-- start of Text section --

Cable Operator List

Richard Holbo holbor at sonss.net
Fri Feb 5 04:13:58 UTC 2016


I'm in the middle of pulling some Cisco 7246VXR-UBR's (antiques) and
replacing them with the Huawei D-CMTS devices.  From what I understand of
your needs, the Huawei devices will do what you are looking for.  We are
running 8x4, but can upgrade the licenses to 24x4 if we need the bandwidth,
although at that point you will be more limited by the gig uplink.  I'm
designing them to not serve more than 250 customers per cmts and they are
running a single vlan on the cable side back to an ISC DHCP server with
very simple config files served via tftp.  This allows me to group the
CMTS's for reasonably efficient use of IP.  Have not done IP6 on these yet,
but will fairly soon.
They are actually designed to run as a ONT from the Huawei OLT (GPON), but
will also accept a standard SFP and run off ethernet (that's how I'm doing
it).  Compared to the other small CMTS's I looked at these are hard to
beat. they are Hardened and can be mounted anywhere.  The config to do what
I'm using them for is really simple (I'm a big believer in KISS).  Have had
some in service for a few months now with no issues.

I've used some 24 port VDSL switches in the past for MDU's and may actually
pull some of those and use these where there is RG6 house wiring as they
support a LOT more management than any of the smaller DSLAMS I've looked at.

-- end of Text section --
-- start of Supplied information --

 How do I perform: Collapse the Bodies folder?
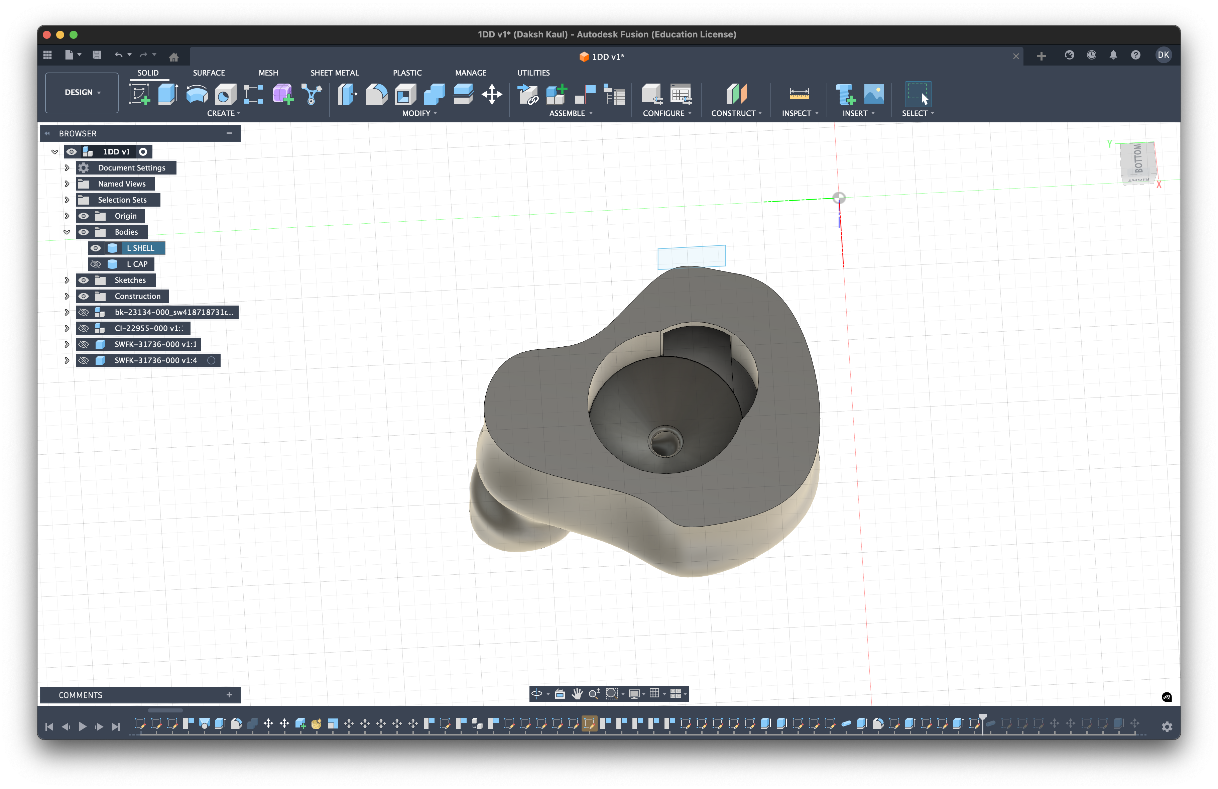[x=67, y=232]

-- end of Supplied information --
-- start of Supplied information --

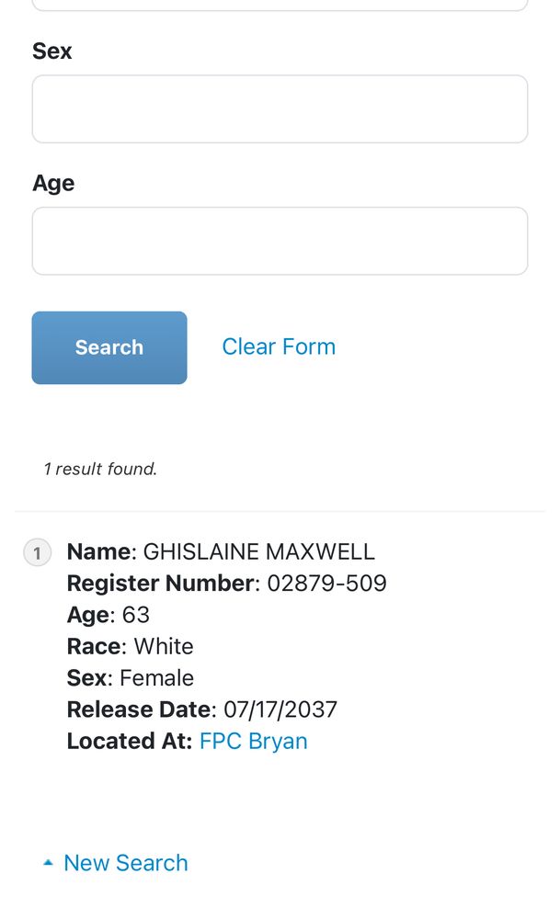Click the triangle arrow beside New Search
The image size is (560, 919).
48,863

-- end of Supplied information --

• Problems
1. In the post about Huawei CMTS devices, what is the largest number of customers each CMTS is designed to serve?
2. Continue the post about Huawei CMTS devices, starting after its last sentence.
The rows aren't used for anything here.

• Per-task outputs
1. No more than 250 customers per CMTS.

2.
In this configuration I can easily support 100mbit service on DOCSIS 3, and
my unlimited modems will speedtest all the way to 280mbs.


FWIW

/rh

On Tue, Feb 2, 2016 at 10:24 AM, Colton Conor <colton.conor at gmail.com>
wrote:

> Yes, we are in the USA. So based on everyones recommendations, I am going
> to stay far away from EURODOCSIS. I was told be a vendor that Arris and
> other USA FCC certified cable modems could easily be flashed to EURODOCIS
> mode, so I did not think the CPE side was that big of a deal (is that even
> true). I was not aware that there were so many differences besides just the
> channel width.
>
> So, assuming we are talking about DOCSIS only (and not EURODOCSIS), what do
> you recommend? I like the idea of being able to upgrade to 3.1, but not
> sure if there are any small systems capable of this? By small I mean
> something that could feed less than 100 units, and be economical to do.
> Cable has the advantage of cheap modems, so it's really the CMTS side.
>
> Please remember I am only interested in data internet services over this
> plant. Something that works for garden style layouts where I can bring
> fiber or coaxial to the side of a garden townhome that has between 4 to 16
> units inside of it. The reason I requested a harden outdoor unit is that
> most all of the garden style properties have both the phone
> and coaxial drops on the outside of the building. There is no central
> closet or room. Plus we are in the south, so hardened for the
> heat exposure makes sense.
>
> A remote MAC-PHY (or pre remote MAC-PHY, ala mini CMTS) sounds like what I
> want. I will check into Huawei and Gainspeed. Who else makes these?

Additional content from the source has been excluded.